■ YOUR TASK
Please give back word for word the lines of the material below between the line containing "This screenshot has height=437, width=743." and the line containing "This screenshot has height=674, width=1028.", inclusive.

■ ENTRIES SUPPLIED

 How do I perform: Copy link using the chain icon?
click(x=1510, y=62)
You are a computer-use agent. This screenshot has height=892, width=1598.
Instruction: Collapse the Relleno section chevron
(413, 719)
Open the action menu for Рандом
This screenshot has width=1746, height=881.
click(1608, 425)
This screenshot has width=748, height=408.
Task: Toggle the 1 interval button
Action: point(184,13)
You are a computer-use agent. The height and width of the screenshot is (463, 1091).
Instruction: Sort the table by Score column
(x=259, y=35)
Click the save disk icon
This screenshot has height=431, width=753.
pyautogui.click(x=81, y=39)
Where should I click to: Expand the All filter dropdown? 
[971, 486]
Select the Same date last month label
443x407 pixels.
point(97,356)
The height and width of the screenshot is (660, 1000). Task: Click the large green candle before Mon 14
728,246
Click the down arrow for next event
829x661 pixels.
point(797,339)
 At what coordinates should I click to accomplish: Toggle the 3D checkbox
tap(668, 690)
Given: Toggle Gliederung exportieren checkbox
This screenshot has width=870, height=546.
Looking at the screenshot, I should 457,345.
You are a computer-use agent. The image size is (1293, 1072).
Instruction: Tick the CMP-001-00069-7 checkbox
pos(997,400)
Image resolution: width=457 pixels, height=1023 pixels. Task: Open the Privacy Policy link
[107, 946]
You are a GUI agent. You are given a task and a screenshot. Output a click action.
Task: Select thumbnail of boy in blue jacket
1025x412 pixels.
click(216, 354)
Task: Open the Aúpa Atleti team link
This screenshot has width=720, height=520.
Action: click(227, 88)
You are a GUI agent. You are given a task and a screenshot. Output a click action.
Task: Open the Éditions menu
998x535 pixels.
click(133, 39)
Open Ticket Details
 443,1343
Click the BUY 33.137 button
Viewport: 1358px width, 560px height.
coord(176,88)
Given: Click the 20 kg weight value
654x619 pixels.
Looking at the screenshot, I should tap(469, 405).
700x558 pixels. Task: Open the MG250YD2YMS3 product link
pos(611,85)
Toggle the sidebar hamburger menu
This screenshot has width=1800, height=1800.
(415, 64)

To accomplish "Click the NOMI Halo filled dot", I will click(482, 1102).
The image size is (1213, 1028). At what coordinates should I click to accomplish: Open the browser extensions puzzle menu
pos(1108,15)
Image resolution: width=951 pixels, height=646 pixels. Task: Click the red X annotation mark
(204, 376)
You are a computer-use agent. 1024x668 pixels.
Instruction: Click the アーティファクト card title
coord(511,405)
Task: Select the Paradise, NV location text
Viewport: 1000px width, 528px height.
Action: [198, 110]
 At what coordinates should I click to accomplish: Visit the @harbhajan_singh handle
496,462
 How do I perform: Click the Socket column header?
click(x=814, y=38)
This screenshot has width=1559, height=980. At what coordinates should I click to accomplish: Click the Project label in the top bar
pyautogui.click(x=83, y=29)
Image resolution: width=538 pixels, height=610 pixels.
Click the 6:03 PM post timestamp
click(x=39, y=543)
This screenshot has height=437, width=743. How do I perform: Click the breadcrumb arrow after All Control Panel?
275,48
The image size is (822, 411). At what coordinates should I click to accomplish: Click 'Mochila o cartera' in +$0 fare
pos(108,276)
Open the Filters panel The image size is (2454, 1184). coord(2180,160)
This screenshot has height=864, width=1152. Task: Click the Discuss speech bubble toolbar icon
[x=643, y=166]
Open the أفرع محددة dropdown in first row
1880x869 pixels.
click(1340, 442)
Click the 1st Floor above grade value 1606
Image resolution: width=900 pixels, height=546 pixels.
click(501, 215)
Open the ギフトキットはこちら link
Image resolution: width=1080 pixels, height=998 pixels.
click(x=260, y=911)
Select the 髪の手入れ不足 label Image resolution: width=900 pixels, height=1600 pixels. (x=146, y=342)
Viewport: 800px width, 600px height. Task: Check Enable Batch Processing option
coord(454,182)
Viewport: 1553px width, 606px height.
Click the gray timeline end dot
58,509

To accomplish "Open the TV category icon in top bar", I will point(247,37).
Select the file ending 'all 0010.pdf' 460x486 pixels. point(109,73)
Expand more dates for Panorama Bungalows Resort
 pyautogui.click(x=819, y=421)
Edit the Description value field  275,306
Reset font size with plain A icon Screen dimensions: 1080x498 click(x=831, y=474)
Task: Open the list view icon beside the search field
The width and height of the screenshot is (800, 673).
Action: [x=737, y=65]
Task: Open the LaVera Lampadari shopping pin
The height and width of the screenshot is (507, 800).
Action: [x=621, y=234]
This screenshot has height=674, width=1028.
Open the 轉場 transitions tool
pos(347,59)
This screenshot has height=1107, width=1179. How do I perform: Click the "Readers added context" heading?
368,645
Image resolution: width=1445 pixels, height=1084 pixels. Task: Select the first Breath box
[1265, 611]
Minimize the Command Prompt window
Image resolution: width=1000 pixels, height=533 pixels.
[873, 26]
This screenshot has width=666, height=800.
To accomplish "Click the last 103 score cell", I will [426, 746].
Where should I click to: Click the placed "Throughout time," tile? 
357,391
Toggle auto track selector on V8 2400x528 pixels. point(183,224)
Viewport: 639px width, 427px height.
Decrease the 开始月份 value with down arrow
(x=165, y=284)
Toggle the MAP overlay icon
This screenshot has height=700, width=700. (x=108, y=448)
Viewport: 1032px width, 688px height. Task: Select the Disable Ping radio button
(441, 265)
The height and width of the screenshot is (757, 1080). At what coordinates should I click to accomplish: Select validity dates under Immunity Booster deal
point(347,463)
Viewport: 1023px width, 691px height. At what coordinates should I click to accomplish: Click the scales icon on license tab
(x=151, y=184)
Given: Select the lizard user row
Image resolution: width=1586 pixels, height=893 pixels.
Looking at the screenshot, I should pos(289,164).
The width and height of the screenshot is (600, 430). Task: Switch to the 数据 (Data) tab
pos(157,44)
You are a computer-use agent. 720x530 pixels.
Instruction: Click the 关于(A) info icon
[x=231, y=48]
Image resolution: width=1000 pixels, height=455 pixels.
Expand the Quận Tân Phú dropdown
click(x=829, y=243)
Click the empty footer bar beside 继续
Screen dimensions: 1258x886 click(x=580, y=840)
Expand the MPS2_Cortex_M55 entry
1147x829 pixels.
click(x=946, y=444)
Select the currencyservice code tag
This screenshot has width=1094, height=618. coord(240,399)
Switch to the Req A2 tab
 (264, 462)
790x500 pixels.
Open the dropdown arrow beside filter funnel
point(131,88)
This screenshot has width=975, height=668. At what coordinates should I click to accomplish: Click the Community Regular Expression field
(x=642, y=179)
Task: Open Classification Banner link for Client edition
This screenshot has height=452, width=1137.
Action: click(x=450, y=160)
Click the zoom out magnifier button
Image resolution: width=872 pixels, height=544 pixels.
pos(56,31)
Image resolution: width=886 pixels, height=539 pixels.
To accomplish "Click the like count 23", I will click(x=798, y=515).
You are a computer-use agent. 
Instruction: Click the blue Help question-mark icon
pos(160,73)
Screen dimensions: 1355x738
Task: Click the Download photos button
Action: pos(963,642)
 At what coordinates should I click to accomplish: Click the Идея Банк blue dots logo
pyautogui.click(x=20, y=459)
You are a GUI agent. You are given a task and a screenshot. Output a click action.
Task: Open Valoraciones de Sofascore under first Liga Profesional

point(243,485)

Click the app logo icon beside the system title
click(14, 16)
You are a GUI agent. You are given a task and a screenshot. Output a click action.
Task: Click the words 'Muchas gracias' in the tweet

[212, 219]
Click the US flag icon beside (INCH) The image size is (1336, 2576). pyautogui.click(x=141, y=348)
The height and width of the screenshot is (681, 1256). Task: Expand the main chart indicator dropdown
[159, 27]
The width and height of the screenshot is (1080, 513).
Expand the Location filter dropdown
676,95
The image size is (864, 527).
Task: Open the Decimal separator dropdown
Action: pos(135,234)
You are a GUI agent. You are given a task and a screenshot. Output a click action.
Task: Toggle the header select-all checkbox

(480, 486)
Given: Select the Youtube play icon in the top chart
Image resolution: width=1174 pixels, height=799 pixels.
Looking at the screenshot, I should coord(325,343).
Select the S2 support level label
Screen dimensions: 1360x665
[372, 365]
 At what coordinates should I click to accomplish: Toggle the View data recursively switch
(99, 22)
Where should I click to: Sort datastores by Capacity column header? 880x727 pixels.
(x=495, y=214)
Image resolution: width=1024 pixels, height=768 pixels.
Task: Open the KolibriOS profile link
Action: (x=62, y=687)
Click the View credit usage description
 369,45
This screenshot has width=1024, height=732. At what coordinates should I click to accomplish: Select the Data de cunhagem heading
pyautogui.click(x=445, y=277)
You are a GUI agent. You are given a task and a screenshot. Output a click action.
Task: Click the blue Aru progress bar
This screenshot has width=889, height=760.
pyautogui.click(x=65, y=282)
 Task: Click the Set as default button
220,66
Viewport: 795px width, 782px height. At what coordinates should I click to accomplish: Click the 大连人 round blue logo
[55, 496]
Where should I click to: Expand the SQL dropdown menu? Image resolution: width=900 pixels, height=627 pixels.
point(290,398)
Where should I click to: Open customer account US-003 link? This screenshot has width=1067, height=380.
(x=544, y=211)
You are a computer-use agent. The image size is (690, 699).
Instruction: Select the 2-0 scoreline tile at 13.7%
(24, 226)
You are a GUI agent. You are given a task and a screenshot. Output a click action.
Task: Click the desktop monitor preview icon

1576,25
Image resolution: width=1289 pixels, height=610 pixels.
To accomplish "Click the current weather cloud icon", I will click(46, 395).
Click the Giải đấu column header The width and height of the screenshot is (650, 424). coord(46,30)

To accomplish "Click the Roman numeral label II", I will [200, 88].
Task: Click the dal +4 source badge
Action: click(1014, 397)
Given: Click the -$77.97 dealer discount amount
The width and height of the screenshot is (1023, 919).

■ YOUR RESPONSE
This screenshot has height=437, width=743. How do I perform: Click the breadcrumb arrow after All Control Panel?
275,48
The image size is (822, 411). At what coordinates should I click to accomplish: Click 'Mochila o cartera' in +$0 fare
pos(108,276)
Open the Filters panel The image size is (2454, 1184). coord(2180,160)
This screenshot has height=864, width=1152. Task: Click the Discuss speech bubble toolbar icon
[x=643, y=166]
Open the أفرع محددة dropdown in first row
1880x869 pixels.
click(1340, 442)
Click the 1st Floor above grade value 1606
Image resolution: width=900 pixels, height=546 pixels.
click(501, 215)
Open the ギフトキットはこちら link
Image resolution: width=1080 pixels, height=998 pixels.
click(x=260, y=911)
Select the 髪の手入れ不足 label Image resolution: width=900 pixels, height=1600 pixels. (x=146, y=342)
Viewport: 800px width, 600px height. Task: Check Enable Batch Processing option
coord(454,182)
Viewport: 1553px width, 606px height.
Click the gray timeline end dot
58,509

To accomplish "Open the TV category icon in top bar", I will point(247,37).
Select the file ending 'all 0010.pdf' 460x486 pixels. point(109,73)
Expand more dates for Panorama Bungalows Resort
 pyautogui.click(x=819, y=421)
Edit the Description value field  275,306
Reset font size with plain A icon Screen dimensions: 1080x498 click(x=831, y=474)
Task: Open the list view icon beside the search field
The width and height of the screenshot is (800, 673).
Action: [x=737, y=65]
Task: Open the LaVera Lampadari shopping pin
The height and width of the screenshot is (507, 800).
Action: [x=621, y=234]
This screenshot has height=674, width=1028.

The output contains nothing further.